Problem to work on
Reproduce the entries below exactly, but only from the line containing "For every named" to the line containing "Deportes (19, 2359)", inclusive.

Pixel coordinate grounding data
========================

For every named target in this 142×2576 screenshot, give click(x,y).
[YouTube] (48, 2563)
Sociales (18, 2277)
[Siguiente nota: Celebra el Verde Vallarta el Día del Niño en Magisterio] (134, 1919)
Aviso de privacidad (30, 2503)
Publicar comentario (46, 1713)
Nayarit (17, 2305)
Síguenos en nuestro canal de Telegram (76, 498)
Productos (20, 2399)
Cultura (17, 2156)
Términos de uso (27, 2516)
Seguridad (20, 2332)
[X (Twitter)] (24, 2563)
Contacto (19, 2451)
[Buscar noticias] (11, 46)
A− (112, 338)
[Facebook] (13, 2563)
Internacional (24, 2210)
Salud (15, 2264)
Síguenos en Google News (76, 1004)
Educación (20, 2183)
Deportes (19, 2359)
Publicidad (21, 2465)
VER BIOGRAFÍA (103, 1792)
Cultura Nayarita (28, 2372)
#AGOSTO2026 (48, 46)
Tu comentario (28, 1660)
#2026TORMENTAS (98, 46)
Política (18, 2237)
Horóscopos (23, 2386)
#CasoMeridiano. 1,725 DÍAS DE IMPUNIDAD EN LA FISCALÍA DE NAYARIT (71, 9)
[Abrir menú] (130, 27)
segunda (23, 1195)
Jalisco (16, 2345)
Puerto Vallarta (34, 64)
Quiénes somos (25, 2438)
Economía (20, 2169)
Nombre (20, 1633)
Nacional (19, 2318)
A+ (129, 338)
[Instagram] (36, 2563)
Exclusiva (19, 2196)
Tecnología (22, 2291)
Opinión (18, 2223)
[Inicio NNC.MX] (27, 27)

========================

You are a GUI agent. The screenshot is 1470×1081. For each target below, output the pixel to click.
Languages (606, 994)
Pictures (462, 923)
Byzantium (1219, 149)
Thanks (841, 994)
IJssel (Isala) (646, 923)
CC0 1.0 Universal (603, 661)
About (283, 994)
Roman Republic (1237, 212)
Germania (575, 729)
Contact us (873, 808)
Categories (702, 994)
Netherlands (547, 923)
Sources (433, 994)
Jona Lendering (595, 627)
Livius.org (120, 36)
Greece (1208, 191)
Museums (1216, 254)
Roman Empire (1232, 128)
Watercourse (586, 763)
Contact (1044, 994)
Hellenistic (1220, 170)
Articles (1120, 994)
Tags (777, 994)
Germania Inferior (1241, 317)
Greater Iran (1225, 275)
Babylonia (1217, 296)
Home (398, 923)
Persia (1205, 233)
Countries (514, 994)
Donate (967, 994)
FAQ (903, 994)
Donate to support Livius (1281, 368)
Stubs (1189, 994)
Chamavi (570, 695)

========================

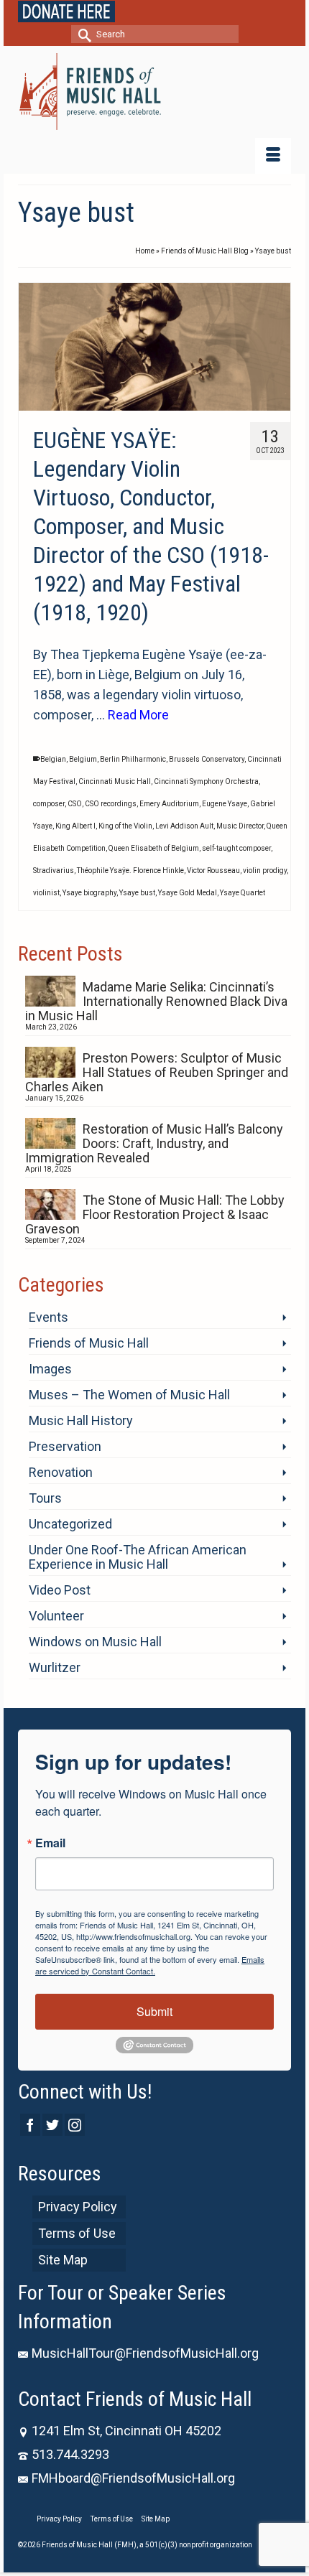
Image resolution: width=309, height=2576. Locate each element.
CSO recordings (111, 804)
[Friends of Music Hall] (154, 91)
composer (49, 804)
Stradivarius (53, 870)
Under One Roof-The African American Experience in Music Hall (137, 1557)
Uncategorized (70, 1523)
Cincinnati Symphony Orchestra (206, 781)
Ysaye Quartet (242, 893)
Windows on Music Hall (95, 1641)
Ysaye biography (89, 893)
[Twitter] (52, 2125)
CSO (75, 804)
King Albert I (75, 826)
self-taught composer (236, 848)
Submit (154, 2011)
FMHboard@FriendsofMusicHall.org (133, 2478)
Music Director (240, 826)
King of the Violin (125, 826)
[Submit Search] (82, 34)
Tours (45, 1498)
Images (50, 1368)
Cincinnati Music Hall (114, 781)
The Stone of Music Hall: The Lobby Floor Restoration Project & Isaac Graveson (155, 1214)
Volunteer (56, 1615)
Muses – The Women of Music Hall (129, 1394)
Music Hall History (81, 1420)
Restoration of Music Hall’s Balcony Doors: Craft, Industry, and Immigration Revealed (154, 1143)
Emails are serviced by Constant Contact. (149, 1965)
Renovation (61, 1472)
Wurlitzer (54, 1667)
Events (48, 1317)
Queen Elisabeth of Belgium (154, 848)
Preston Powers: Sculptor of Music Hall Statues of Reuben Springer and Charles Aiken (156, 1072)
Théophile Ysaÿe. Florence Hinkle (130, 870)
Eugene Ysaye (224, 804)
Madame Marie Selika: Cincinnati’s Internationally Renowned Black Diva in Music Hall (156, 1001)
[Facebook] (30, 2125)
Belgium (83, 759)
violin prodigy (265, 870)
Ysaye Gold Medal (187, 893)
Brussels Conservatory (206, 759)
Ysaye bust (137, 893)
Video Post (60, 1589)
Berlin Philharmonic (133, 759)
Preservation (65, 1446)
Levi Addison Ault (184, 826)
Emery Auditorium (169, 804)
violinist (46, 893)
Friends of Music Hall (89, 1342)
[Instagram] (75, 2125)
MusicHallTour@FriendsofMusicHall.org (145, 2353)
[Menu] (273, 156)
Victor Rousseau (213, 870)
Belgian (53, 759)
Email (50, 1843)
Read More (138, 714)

========================

Answer to this exercise
For every named target in this 142×2576 screenshot, give click(x,y).
[YouTube] (48, 2563)
Sociales (18, 2277)
[Siguiente nota: Celebra el Verde Vallarta el Día del Niño en Magisterio] (134, 1919)
Aviso de privacidad (30, 2503)
Publicar comentario (46, 1713)
Nayarit (17, 2305)
Síguenos en nuestro canal de Telegram (76, 498)
Productos (20, 2399)
Cultura (17, 2156)
Términos de uso (27, 2516)
Seguridad (20, 2332)
[X (Twitter)] (24, 2563)
Contacto (19, 2451)
[Buscar noticias] (11, 46)
A− (112, 338)
[Facebook] (13, 2563)
Internacional (24, 2210)
Salud (15, 2264)
Síguenos en Google News (76, 1004)
Educación (20, 2183)
Deportes (19, 2359)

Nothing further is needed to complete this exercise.